*Given text*.
Manual for archive

The cubi-tk archive is designed to facilitate the archival of older projects away from the cluster’s fast file system. This document provides an overview of these commands, and how they can be adapted to meet specific needs.

Glossary

Hot storage: Fast and expensive, therefore usually size restricted. For example:

  • GPFS by DDN (currently at /fast)
  • Ceph with SSDs

Warm storage: Slower, but with more space and possibly mirroring. For example:

  • SODAR with irods
  • Ceph with HDDs (/data/cephfs-2/)

Cold storage: For data that needs to be accessed only rarely. For example:

  • Tape archive

Background: the archiving process

CUBI archive resources are three-fold:

  • SODAR and associated irods storage should contain raw data generated for the project. SODAR also contains important results (mapping, variants, differential expression, …).
  • Gitlab contains small files required to generate the results, typically scripts, configuration files, READMEs, meeting notes, …, but also knock-in gene sequence, list of papers, gene lists, etc.
  • The rest should be stored in CEPH (warm storage).

For older projects or intermediate results produced by older pipelines the effort of uploading the data to SODAR & gitlab may not be warranted. In this case, the bulk of the archive might be stored in the CEPH file system.

The module aims to facilitate this last step, i.e. the archival of old projects to move them away from the hot storage.

Archiving process requirements

Archived projects should contain all important files, but not data already stored elsewhere. In particular, the following files should not be archived:

  • raw data (*.fastq.gz files) saved in SODAR or in the STORE,
  • data from public repositories (SRA, GDC portal, …) that can easily be downloaded again,
  • static data such as genome sequence & annotations, variant databases from gnomAD, … that can also be easily retrieved,
  • indices files for mapping that can be re-generated.

Importantly, a README file should be present in the archive, briefly describing the project, listing contacts to the client & within CUBI and providing links to SODAR & Gitlab when appropriate.

The purpose of the module is:

  • to provide a summary of files that require special attention, for example symlinks which targets lie outside of the project, or large files (*.fastq.gz or *.bam especially)
  • to create a temporary directory that mimicks the archived files with symlinks,
  • to use this temporary directory as template to copy files on the CEPH filesystem, and
  • to compute checksums on the originals and copies, to ensure accuracy of the copy process.

Basic usage

Summary of files in project

$ cubi-tk archive summary PROJECT_DIRECTORY DESTINATION

Unlike other cubi-tk commands, here DESTINATION is not a landing zone, but a local filename for the summary of files that require attention.

By default, the summary reports:

  • dangling symlinks (also dangling because of permission),
  • symlinks pointing outside of the project directory,
  • large (greater than 256MB) *.fastq.gz, *.fq.gz & *.bam files,
  • large static data files with extension *.gtf, *.gff, *.fasta & *.fa (possibly gzipped), that can potentially be publicly available.
  • large files from SRA with prefix SRR.

The summary file is a table with the following columns:

  • Class: the name(s) of the pattern(s) that match the file. When the file matches several patterns, all are listed, separated by |.
  • Filename: the relative path of the file (from the project’s root).
  • Target: the symlink’s target (when applicable)
  • ResolvedName: the resolved (absolute, symlinks removed) path of the target. When the target doesn’t exist or is inaccessible because of permissions, the likely path of the target.
  • Size: file size (target file size for symlinks). When the file doesn’t exist, it is set to 0.

*Prompt 1*. In the cubi-tk archive manual, update the passage that begins at the words "Archiving process requirements" and stops after "Gitlab when appropriate.", replacing "README" with "overview document".
*Prompt 2*. In the cubi-tk archive manual, what file size does the summary treat as large for *.fastq.gz, *.fq.gz and *.bam files?
*Prompt 3*. Resume the cubi-tk archive manual after its last sentence.

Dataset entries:

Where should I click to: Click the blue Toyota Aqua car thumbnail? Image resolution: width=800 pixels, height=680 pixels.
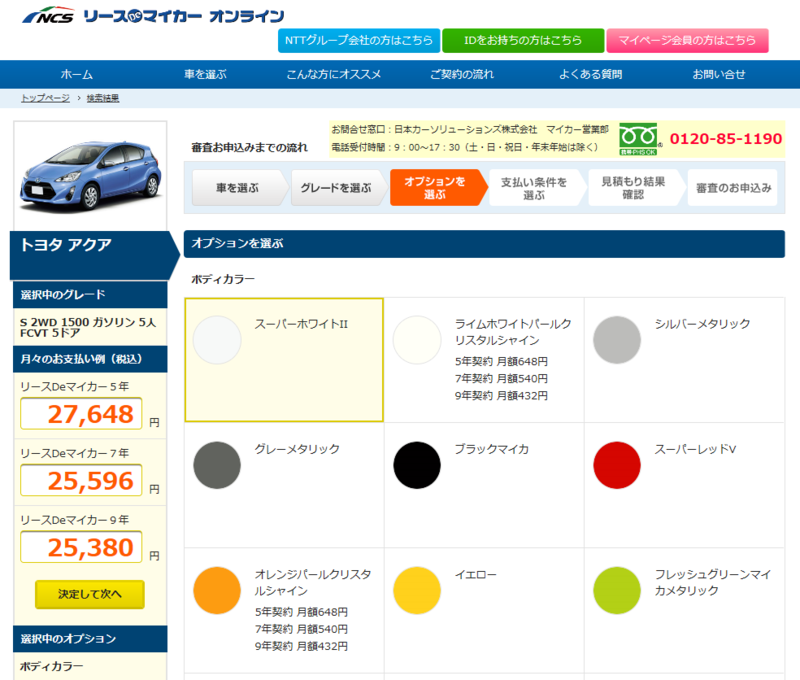88,170
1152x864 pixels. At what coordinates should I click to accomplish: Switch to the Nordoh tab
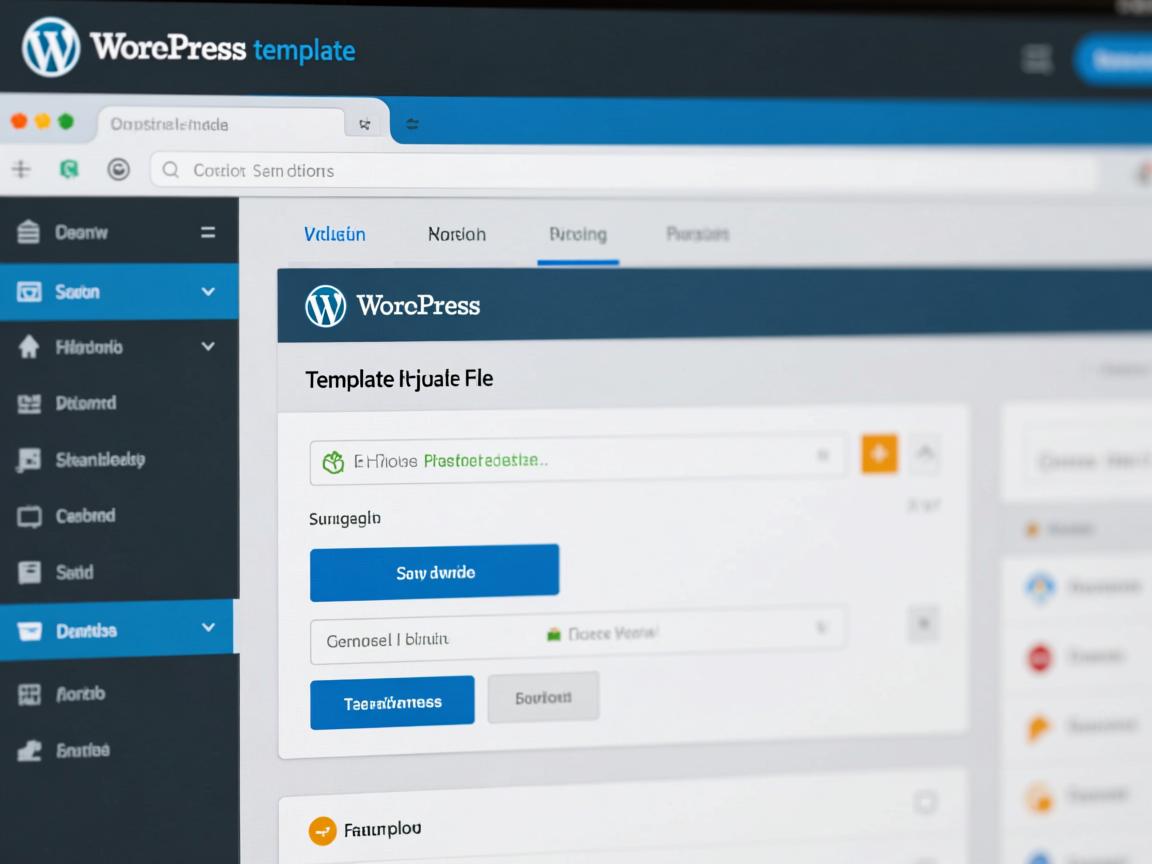(x=456, y=234)
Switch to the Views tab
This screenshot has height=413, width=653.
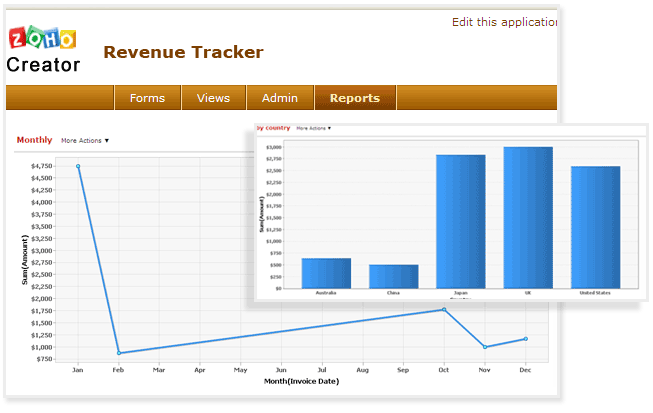tap(214, 98)
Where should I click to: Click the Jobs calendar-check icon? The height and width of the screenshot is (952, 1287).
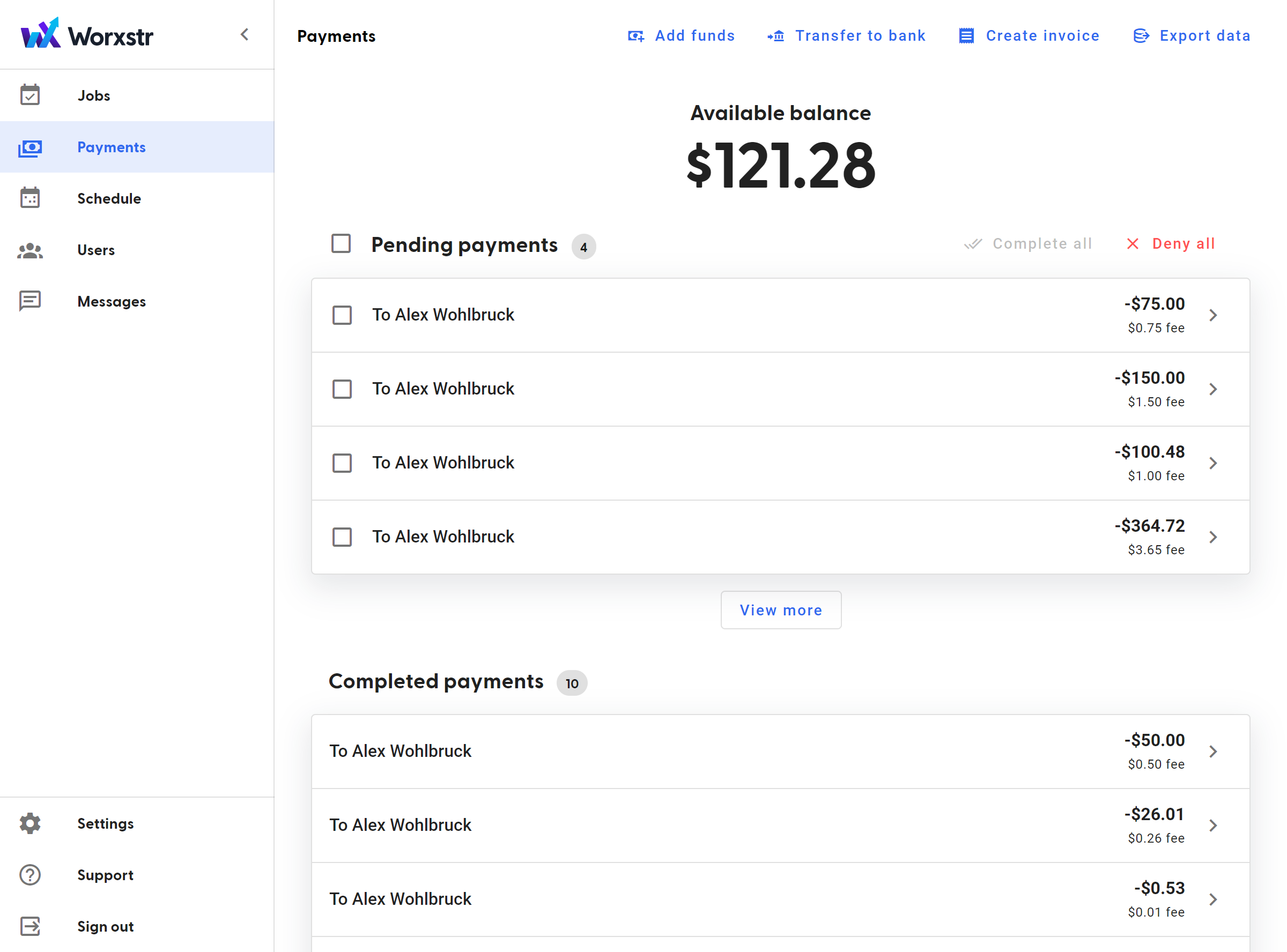(30, 95)
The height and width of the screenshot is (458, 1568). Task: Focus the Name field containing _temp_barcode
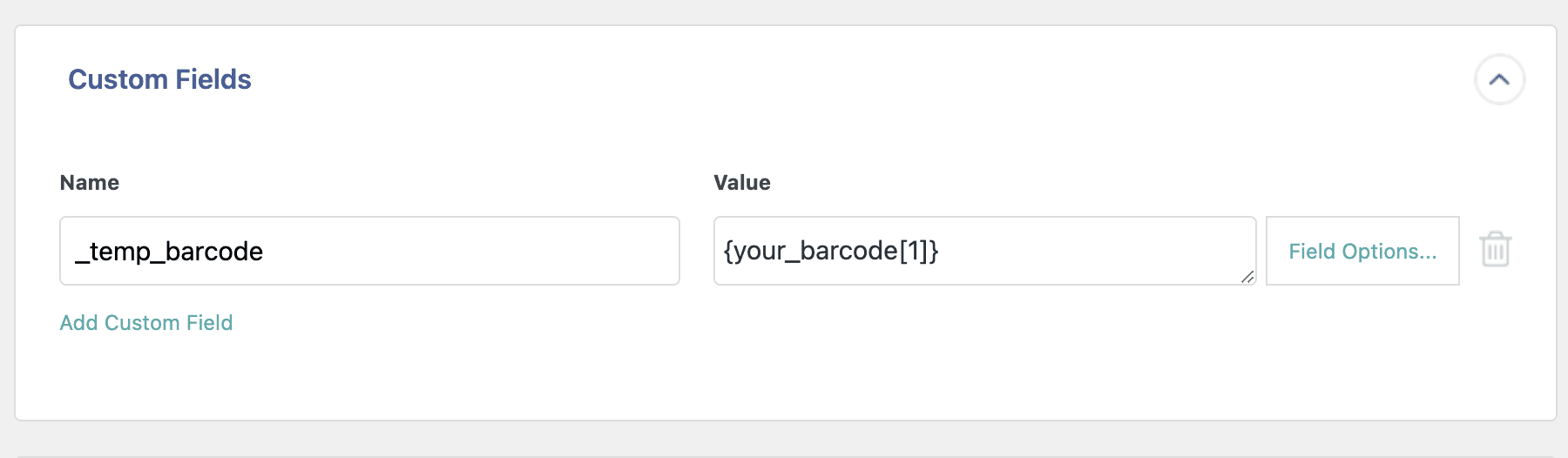click(369, 251)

*Response area 1*.
Archiving process requirements

Archived projects should contain all important files, but not data already stored elsewhere. In particular, the following files should not be archived:

  • raw data (*.fastq.gz files) saved in SODAR or in the STORE,
  • data from public repositories (SRA, GDC portal, …) that can easily be downloaded again,
  • static data such as genome sequence & annotations, variant databases from gnomAD, … that can also be easily retrieved,
  • indices files for mapping that can be re-generated.

Importantly, a overview document file should be present in the archive, briefly describing the project, listing contacts to the client & within CUBI and providing links to SODAR & Gitlab when appropriate.

*Response area 2*. Greater than 256MB.

*Response area 3*.
  • Dangling: True when the file cannot be read (missing or inaccessible), False otherwise.
  • Outside: True when the target path is outside of the project directory, False otherwise. It is always False for real files (_i.e._ not symlinks).

The summary step also reports an overview of the results, with the total number of files, the total size of the project, and the number of links to files. Number of dangling links and links inaccessible because of permission issues are listed separately. Likewise, the number of files outside of the projects, which are linked to from within the project by symlinks is also quoted. Finally, for each of the “important files” classes, the number of files, the number of files outside of the project directory and the number of files lost because of symlink failures are reported.

Archive preparation: README.md file creation

$ cubi-tk archive readme PROJECT_DIRECTORY README_FILE

README_FILE is here the path to the README file that will be created. It must not exist.

The README file will be created by filling contact information interactively. Command-line options are also available, but interactive confirmation is needed.

It is possible to test if a generated README file is valid for project archival, using

$ cubi-tk archive readme --is-valid PROJECT_DIRECTORY README_FILE

The module will highlight mandatory records that could not be found in the current file. These mandatory records are lines following the patterns below:

- P.I.: [Name of the PI, any string](mailto:<valid email address in lowercase>)
- Client contact: [Name of our contact in the PI's group](mailto:<valid email address in lowercase>)
- CUBI project leader: [Name of the CUBI member leading the project]
- CUBI contact: [Name of the archiver](mailto:<valid email address in lowercase>)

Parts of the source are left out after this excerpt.